Welcome
The Subject Matter Expert. Be sure you are compliant. GXP Compliance.
Compliance, Quality, Efficiency. Be sure you are compliant.
About Us
Our Mission
Founded in 2011 by Kamila A. Novak, MSc, KAN Consulting provides auditing, consulting, medical writing services, and training courses to biotechnology and pharmaceutical companies and CROs as well as institutions and individual researchers – investigators to ensure compliance in the complex regulated drug and device development landscape.
Our goal is to support your business objectives and, ultimately, help patients to benefit from new therapies as soon as possible.
Your Consultant
Kamila A. Novak holds a master’s degree in molecular genetics. She has been involved in clinical research since 1995, having worked in various positions in pharma and CROs. Since 2010, she has been working as an independent consultant.
Her business activities include medical writing, auditing, quality management risk management system implementation, and training.
Kamila Novak is a certified Lead Auditor for ISO 9001:2015 and ISO 31000:2018, Certified ISO 14155:2020 Medical Devices auditor, and cGMP – QMS auditor. She is a member of the Society of Quality Assurance (SQA), the Association for GXP Excellence (AGXPE), the Drug Information Association (DIA), the European Medical Writers’ Association (EMWA), the Continuing Professional Development (CPD) UK, and other professional societies.

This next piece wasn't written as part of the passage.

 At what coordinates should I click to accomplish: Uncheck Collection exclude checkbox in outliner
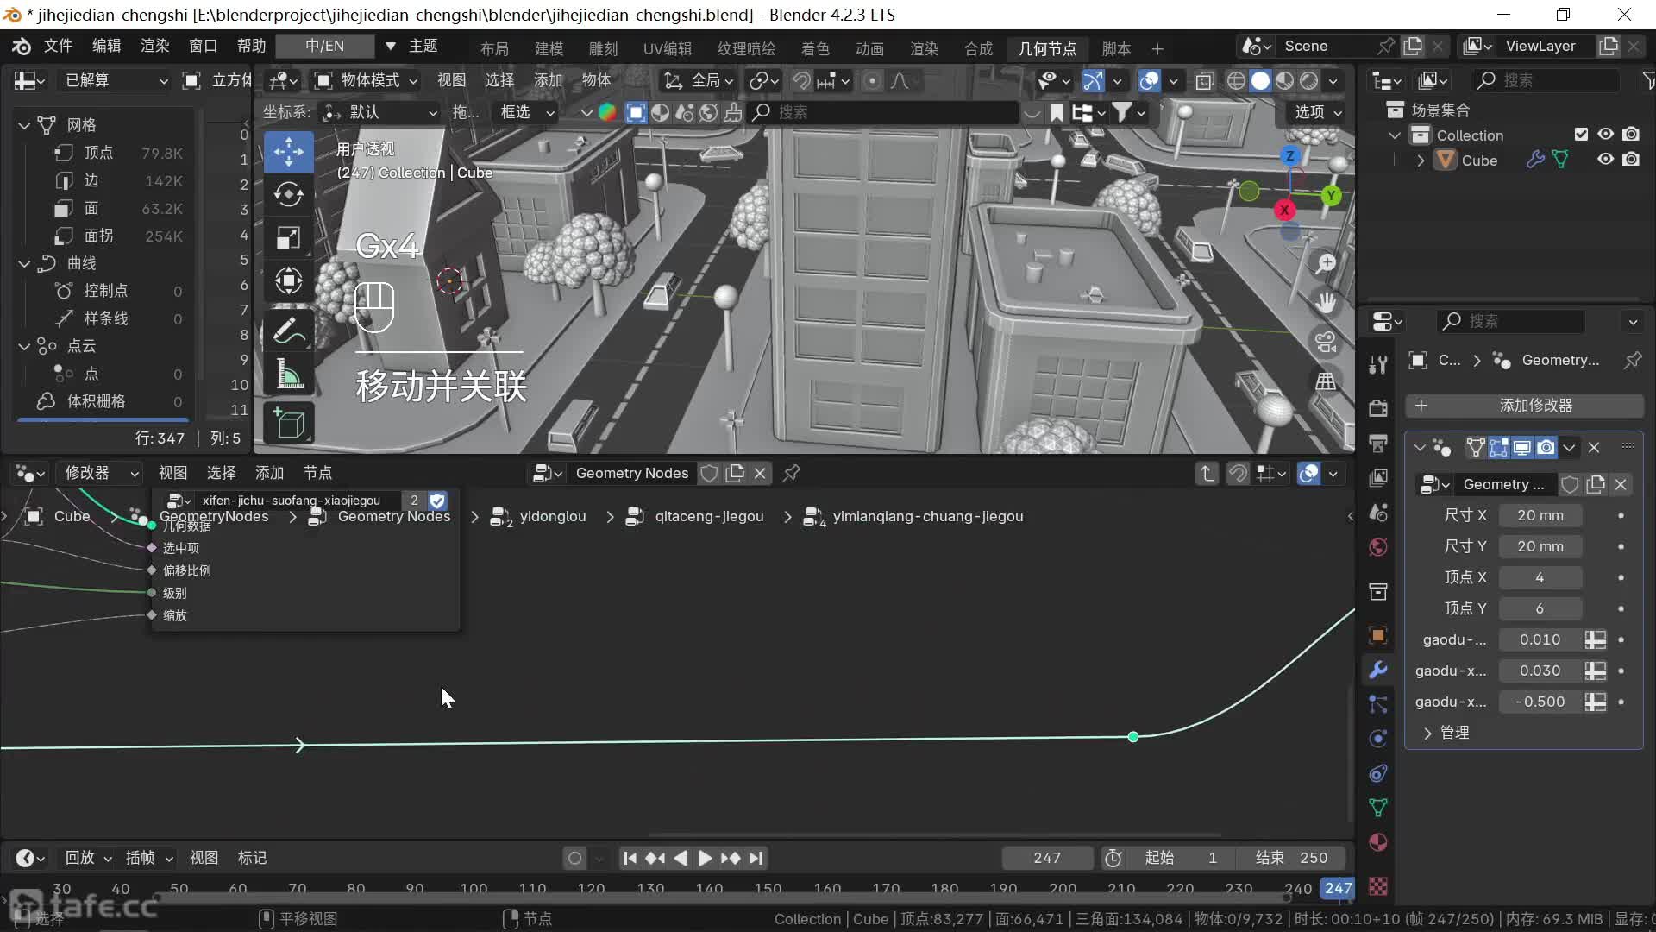1581,135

In the DIA, Kamila Novak serves as a Co-Chair of the Clinical Research Community, a Core Team Member of the GCP & QA Community, leads Working Groups on Computer System Validation and on Data Interoperability, and is a member of Working Groups on Clinically Meaningful Outcomes, and Project Management.
Clients' Benefits
Everyone could do with a bit of extra time and money and KAN Consulting can help save you both. Whether you are a biotechnology or pharmaceutical company, an institution representative, an investigator, or a CRO, you may find something in our offer you can benefit from.
Institutions
Institutions engaged in research, whether conducting its own or industry-sponsored projects, are more successful with functional research offices or centres taking care of organisational and technical aspects of studies. It relieves investigators and their teams from the administrative burden allowing them to focus on the science and patient care. KAN Consulting supports institutions wishing to enhance their research potential with
- Establishment or optimisation of research office operations,
- Training of personnel, including but not limited to GCP, regulations, study management for investigational sites, contract negotiation, protocol development.
Investigators
Whether you are just starting your research career or run your own studies routinely, a strong project plan including budget calculations will help you to present your research idea to the grant committee or find a sponsor in the industry. Pharmaceutical and biotechnology companies do offer funding, however, each investigator-driven project undergoes a thorough scrutiny in order to get selected for funding.
KAN Consulting offers support in
- Project plan development and its presentation to increase your winning score.
- Protocol development.
- Study report and manuscript writing.
Sponsors and CROs
Our industry clients are particularly interested in
- Specialised training courses and workshops on project management, risk management, negotiation skills, presentation skills and business development;
- Support in implementing advanced project management and risk management approaches to keep pace in the rapidly changing drug development environment.